#### EXERCISE PROMPT
Your task is to retype the listing word for word.

#### MATERIAL TO PROCESS
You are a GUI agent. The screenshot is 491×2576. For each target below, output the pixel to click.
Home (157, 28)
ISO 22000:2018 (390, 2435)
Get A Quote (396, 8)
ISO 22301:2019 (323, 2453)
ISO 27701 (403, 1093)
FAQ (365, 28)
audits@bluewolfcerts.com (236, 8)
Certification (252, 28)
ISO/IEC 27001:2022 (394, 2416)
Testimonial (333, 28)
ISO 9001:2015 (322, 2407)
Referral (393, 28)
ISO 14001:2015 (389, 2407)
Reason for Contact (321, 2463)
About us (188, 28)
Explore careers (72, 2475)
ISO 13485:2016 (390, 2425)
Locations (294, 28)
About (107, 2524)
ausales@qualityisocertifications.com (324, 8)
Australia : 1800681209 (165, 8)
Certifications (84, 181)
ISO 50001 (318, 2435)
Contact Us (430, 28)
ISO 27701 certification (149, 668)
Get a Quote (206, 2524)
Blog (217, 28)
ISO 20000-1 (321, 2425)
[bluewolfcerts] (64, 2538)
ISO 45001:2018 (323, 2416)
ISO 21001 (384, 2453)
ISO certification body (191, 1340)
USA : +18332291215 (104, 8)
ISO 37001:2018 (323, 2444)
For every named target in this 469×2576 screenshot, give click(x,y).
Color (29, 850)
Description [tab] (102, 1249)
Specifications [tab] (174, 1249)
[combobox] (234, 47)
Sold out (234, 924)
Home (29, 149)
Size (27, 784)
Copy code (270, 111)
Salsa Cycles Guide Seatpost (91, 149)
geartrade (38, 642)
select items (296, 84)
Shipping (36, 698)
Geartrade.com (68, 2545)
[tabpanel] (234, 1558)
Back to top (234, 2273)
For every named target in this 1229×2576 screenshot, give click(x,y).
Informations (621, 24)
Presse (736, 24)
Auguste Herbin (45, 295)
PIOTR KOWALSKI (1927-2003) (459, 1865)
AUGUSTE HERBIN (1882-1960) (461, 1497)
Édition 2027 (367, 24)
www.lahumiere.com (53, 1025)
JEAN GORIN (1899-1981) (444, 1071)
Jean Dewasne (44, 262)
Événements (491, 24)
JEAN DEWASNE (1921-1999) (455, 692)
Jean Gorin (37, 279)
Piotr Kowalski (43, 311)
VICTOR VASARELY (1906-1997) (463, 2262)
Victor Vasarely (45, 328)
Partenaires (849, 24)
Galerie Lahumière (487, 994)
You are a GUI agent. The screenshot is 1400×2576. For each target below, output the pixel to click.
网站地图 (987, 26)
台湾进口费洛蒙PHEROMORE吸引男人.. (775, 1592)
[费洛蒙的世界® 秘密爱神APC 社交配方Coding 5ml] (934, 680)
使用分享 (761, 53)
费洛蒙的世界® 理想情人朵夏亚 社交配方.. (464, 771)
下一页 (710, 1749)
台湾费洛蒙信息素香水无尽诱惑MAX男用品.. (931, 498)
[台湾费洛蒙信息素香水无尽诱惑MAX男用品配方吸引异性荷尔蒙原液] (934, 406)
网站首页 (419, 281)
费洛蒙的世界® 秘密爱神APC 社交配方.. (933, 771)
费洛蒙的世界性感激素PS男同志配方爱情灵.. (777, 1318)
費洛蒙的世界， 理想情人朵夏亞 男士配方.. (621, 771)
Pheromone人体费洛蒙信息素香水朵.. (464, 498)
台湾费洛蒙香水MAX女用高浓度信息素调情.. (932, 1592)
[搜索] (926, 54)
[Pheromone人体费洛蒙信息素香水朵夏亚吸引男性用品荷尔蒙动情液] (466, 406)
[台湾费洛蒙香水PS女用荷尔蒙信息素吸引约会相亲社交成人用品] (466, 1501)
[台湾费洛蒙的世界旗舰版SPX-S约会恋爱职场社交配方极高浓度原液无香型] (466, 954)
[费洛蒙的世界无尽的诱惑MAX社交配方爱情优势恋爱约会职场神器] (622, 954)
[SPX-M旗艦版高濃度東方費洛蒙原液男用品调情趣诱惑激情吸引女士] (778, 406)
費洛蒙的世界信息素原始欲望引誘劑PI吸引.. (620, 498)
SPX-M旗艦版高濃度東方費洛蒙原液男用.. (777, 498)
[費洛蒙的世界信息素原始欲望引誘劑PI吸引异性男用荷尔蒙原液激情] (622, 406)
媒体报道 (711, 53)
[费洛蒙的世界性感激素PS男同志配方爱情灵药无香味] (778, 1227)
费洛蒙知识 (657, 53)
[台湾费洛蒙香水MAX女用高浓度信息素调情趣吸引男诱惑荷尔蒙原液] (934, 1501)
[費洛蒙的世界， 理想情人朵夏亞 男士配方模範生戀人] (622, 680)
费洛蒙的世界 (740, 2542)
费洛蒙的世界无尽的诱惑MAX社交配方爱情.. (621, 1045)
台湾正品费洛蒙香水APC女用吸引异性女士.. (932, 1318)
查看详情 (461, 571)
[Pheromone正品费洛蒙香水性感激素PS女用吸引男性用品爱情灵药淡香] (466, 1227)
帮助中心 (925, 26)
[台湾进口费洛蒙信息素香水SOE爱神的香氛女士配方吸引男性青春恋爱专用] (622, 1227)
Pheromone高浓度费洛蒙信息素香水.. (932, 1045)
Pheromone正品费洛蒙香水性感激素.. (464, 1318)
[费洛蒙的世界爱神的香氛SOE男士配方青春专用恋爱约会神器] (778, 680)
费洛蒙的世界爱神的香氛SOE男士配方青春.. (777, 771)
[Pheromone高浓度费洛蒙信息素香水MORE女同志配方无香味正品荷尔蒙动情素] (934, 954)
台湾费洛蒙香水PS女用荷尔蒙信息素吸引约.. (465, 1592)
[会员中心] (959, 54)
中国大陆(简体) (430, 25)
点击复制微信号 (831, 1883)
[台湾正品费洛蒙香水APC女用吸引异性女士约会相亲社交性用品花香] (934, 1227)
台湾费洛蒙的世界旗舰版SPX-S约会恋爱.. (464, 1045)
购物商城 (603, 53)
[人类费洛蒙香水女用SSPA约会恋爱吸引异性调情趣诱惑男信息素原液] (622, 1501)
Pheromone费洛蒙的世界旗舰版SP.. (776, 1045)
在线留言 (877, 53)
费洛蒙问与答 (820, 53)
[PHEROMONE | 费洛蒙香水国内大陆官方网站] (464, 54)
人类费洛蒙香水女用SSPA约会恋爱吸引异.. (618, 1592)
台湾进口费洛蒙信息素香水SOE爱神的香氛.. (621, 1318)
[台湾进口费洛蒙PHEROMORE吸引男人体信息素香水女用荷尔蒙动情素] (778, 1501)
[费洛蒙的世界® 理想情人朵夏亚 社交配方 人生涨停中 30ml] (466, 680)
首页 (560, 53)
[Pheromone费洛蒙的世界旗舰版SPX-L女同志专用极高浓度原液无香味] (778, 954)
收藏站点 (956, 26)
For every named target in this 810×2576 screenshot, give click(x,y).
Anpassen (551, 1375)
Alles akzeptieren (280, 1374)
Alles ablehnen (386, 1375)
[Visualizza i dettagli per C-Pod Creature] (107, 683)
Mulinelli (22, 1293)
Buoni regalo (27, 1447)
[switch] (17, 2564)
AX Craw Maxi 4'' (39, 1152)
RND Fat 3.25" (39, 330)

#### WRITTEN REPLY
You are a GUI agent. The screenshot is 491×2576. For each target below, output the pixel to click.
Home (157, 28)
ISO 22000:2018 (390, 2435)
Get A Quote (396, 8)
ISO 22301:2019 (323, 2453)
ISO 27701 (403, 1093)
FAQ (365, 28)
audits@bluewolfcerts.com (236, 8)
Certification (252, 28)
ISO/IEC 27001:2022 (394, 2416)
Testimonial (333, 28)
ISO 9001:2015 (322, 2407)
Referral (393, 28)
ISO 14001:2015 (389, 2407)
Reason for Contact (321, 2463)
About us (188, 28)
Explore careers (72, 2475)
ISO 13485:2016 (390, 2425)
Locations (294, 28)
About (107, 2524)
ausales@qualityisocertifications.com (324, 8)
Australia : 1800681209 (165, 8)
Certifications (84, 181)
ISO 50001 (318, 2435)
Contact Us (430, 28)
ISO 27701 certification (149, 668)
Get a Quote (206, 2524)
Blog (217, 28)
ISO 20000-1 (321, 2425)
[bluewolfcerts] (64, 2538)
ISO 45001:2018 (323, 2416)
ISO 21001 (384, 2453)
ISO certification body (191, 1340)
USA : +18332291215 (104, 8)
ISO 37001:2018 (323, 2444)
For every named target in this 469×2576 screenshot, give click(x,y).
Color (29, 850)
Description [tab] (102, 1249)
Specifications [tab] (174, 1249)
[combobox] (234, 47)
Sold out (234, 924)
Home (29, 149)
Size (27, 784)
Copy code (270, 111)
Salsa Cycles Guide Seatpost (91, 149)
geartrade (38, 642)
select items (296, 84)
Shipping (36, 698)
Geartrade.com (68, 2545)
[tabpanel] (234, 1558)
Back to top (234, 2273)
For every named target in this 1229×2576 screenshot, give click(x,y).
Informations (621, 24)
Presse (736, 24)
Auguste Herbin (45, 295)
PIOTR KOWALSKI (1927-2003) (459, 1865)
AUGUSTE HERBIN (1882-1960) (461, 1497)
Édition 2027 (367, 24)
www.lahumiere.com (53, 1025)
JEAN GORIN (1899-1981) (444, 1071)
Jean Dewasne (44, 262)
Événements (491, 24)
JEAN DEWASNE (1921-1999) (455, 692)
Jean Gorin (37, 279)
Piotr Kowalski (43, 311)
VICTOR VASARELY (1906-1997) (463, 2262)
Victor Vasarely (45, 328)
Partenaires (849, 24)
Galerie Lahumière (487, 994)
You are a GUI agent. The screenshot is 1400×2576. For each target below, output the pixel to click.
网站地图 (987, 26)
台湾进口费洛蒙PHEROMORE吸引男人.. (775, 1592)
[费洛蒙的世界® 秘密爱神APC 社交配方Coding 5ml] (934, 680)
使用分享 (761, 53)
费洛蒙的世界® 理想情人朵夏亚 社交配方.. (464, 771)
下一页 (710, 1749)
台湾费洛蒙信息素香水无尽诱惑MAX男用品.. (931, 498)
[台湾费洛蒙信息素香水无尽诱惑MAX男用品配方吸引异性荷尔蒙原液] (934, 406)
网站首页 (419, 281)
费洛蒙的世界® 秘密爱神APC 社交配方.. (933, 771)
费洛蒙的世界性感激素PS男同志配方爱情灵.. (777, 1318)
費洛蒙的世界， 理想情人朵夏亞 男士配方.. (621, 771)
Pheromone人体费洛蒙信息素香水朵.. (464, 498)
台湾费洛蒙香水MAX女用高浓度信息素调情.. (932, 1592)
[搜索] (926, 54)
[Pheromone人体费洛蒙信息素香水朵夏亚吸引男性用品荷尔蒙动情液] (466, 406)
[台湾费洛蒙香水PS女用荷尔蒙信息素吸引约会相亲社交成人用品] (466, 1501)
[台湾费洛蒙的世界旗舰版SPX-S约会恋爱职场社交配方极高浓度原液无香型] (466, 954)
[费洛蒙的世界无尽的诱惑MAX社交配方爱情优势恋爱约会职场神器] (622, 954)
[SPX-M旗艦版高濃度東方費洛蒙原液男用品调情趣诱惑激情吸引女士] (778, 406)
費洛蒙的世界信息素原始欲望引誘劑PI吸引.. (620, 498)
SPX-M旗艦版高濃度東方費洛蒙原液男用.. (777, 498)
[費洛蒙的世界信息素原始欲望引誘劑PI吸引异性男用荷尔蒙原液激情] (622, 406)
媒体报道 (711, 53)
[费洛蒙的世界性感激素PS男同志配方爱情灵药无香味] (778, 1227)
费洛蒙知识 (657, 53)
[台湾费洛蒙香水MAX女用高浓度信息素调情趣吸引男诱惑荷尔蒙原液] (934, 1501)
[費洛蒙的世界， 理想情人朵夏亞 男士配方模範生戀人] (622, 680)
费洛蒙的世界 (740, 2542)
费洛蒙的世界无尽的诱惑MAX社交配方爱情.. (621, 1045)
台湾正品费洛蒙香水APC女用吸引异性女士.. (932, 1318)
查看详情 (461, 571)
[Pheromone正品费洛蒙香水性感激素PS女用吸引男性用品爱情灵药淡香] (466, 1227)
帮助中心 (925, 26)
[台湾进口费洛蒙信息素香水SOE爱神的香氛女士配方吸引男性青春恋爱专用] (622, 1227)
Pheromone高浓度费洛蒙信息素香水.. (932, 1045)
Pheromone正品费洛蒙香水性感激素.. (464, 1318)
[费洛蒙的世界爱神的香氛SOE男士配方青春专用恋爱约会神器] (778, 680)
费洛蒙的世界爱神的香氛SOE男士配方青春.. (777, 771)
[Pheromone高浓度费洛蒙信息素香水MORE女同志配方无香味正品荷尔蒙动情素] (934, 954)
台湾费洛蒙香水PS女用荷尔蒙信息素吸引约.. (465, 1592)
[会员中心] (959, 54)
中国大陆(简体) (430, 25)
点击复制微信号 (831, 1883)
[台湾正品费洛蒙香水APC女用吸引异性女士约会相亲社交性用品花香] (934, 1227)
台湾费洛蒙的世界旗舰版SPX-S约会恋爱.. (464, 1045)
购物商城 (603, 53)
[人类费洛蒙香水女用SSPA约会恋爱吸引异性调情趣诱惑男信息素原液] (622, 1501)
Pheromone费洛蒙的世界旗舰版SP.. (776, 1045)
在线留言 (877, 53)
费洛蒙问与答 (820, 53)
[PHEROMONE | 费洛蒙香水国内大陆官方网站] (464, 54)
人类费洛蒙香水女用SSPA约会恋爱吸引异.. (618, 1592)
台湾进口费洛蒙信息素香水SOE爱神的香氛.. (621, 1318)
[台湾进口费洛蒙PHEROMORE吸引男人体信息素香水女用荷尔蒙动情素] (778, 1501)
[费洛蒙的世界® 理想情人朵夏亚 社交配方 人生涨停中 30ml] (466, 680)
首页 (560, 53)
[Pheromone费洛蒙的世界旗舰版SPX-L女同志专用极高浓度原液无香味] (778, 954)
收藏站点 (956, 26)
For every named target in this 810×2576 screenshot, give click(x,y).
Anpassen (551, 1375)
Alles akzeptieren (280, 1374)
Alles ablehnen (386, 1375)
[Visualizza i dettagli per C-Pod Creature] (107, 683)
Mulinelli (22, 1293)
Buoni regalo (27, 1447)
[switch] (17, 2564)
AX Craw Maxi 4'' (39, 1152)
RND Fat 3.25" (39, 330)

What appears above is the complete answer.